» **EXERCISE INSTRUCTIONS**
In the forum thread on organizing pasture, condense the paragraph that begins "I moved to a new place last year" into a short bulleted list that keeps its main facts.

» **PAGE TEXT**
=-=-=
# New farm - how to organize pasture etc



## Degsy (Nov 17, 2013)

I moved to a new place last year and currently rent out about 4 1/2 of my 10 acres to a local farmer who pays me in hay. I have three horses, all quarter horse and they have about 2 1/2 acres of pasture. I am thinking about taking back the land that I'm renting out and turning to pasture and am trying to figure out exactly how I would be best organizing it.
The pole shed in the pic has a lean to to the south (towards bottom of pic)with with doors to stalls inside the shed. I also have an automatic waterer in the lean to and whatever I do, I'd like to have this central area be open to whatever paddock arrangement I come up with. Really fortunate to have this setup and semi blank canvass and want to get some ideas so I can make the most of it. If I were to use some of it for hay I have a farmer next door who would bale for me if I decided to go that route.
Unfortunately, as nice as the barn is, it's a set up for dairy and so not much use for horses.
I live in Minnesota. Would appreciate any advice and feedback.


----------



## Saddlebag (Jan 17, 2011)

Have you checked the price of hay lately? You might want to reconsider turning hay field into pasture. When the grass is in a major growth stage, you don't want the horses on pasture during that time. The worst time is late spring with cool nights and fairly warm days and again in late Aug. when again the evening are cool and days quite warm. After summer heat the grass goes thro a growth stage again.


----------



## stevenson (Sep 12, 2011)

I love to get 'free' hay. With outrageous hay prices I would keep the hay field leased to the neighbor. If you really want more pasture i would take back just the portion that is directly in front of your current pasture.


----------
=-=-=
» **INFORMATION GIVEN**
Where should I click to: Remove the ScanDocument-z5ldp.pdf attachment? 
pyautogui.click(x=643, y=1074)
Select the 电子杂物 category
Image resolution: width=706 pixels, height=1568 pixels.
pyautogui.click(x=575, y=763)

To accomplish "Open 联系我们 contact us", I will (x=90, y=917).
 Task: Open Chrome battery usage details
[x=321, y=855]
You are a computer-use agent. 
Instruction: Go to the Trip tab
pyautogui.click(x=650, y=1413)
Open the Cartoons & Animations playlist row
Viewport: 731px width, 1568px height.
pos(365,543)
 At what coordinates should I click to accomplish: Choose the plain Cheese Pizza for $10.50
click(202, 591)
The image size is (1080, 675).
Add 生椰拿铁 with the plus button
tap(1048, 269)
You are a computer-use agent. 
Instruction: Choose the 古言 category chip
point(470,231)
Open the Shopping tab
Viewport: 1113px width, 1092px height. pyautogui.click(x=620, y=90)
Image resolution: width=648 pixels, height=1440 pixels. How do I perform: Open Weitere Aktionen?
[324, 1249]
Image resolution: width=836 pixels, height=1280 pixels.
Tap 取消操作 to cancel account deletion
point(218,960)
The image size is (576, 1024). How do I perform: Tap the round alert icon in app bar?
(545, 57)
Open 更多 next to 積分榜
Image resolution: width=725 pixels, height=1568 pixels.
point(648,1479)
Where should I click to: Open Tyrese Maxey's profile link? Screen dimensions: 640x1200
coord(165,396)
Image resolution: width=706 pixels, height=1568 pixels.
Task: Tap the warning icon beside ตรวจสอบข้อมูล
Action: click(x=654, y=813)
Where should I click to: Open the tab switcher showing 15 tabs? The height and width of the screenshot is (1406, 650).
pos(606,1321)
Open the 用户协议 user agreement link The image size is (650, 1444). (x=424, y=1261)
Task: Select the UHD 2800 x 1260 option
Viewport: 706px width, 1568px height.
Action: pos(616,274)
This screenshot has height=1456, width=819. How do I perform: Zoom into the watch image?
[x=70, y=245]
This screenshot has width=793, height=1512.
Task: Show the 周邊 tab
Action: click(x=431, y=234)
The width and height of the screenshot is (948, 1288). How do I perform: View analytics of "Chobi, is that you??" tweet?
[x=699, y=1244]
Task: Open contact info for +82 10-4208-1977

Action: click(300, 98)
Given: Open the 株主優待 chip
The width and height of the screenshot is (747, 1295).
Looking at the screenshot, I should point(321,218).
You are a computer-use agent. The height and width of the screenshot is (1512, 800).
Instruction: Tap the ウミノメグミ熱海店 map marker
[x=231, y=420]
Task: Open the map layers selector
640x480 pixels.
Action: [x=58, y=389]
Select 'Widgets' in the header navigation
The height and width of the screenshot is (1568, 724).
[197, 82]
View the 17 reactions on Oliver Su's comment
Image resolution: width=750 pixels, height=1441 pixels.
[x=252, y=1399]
=-=-=
» **FULL ANSWER**
- Moved to the new place last year and owns 10 acres.
- Rents about 4 1/2 acres to a local farmer, who pays in hay.
- Has three quarter horses on about 2 1/2 acres of pasture.
- Is considering taking back the rented land, turning it into pasture, and working out how best to organize it.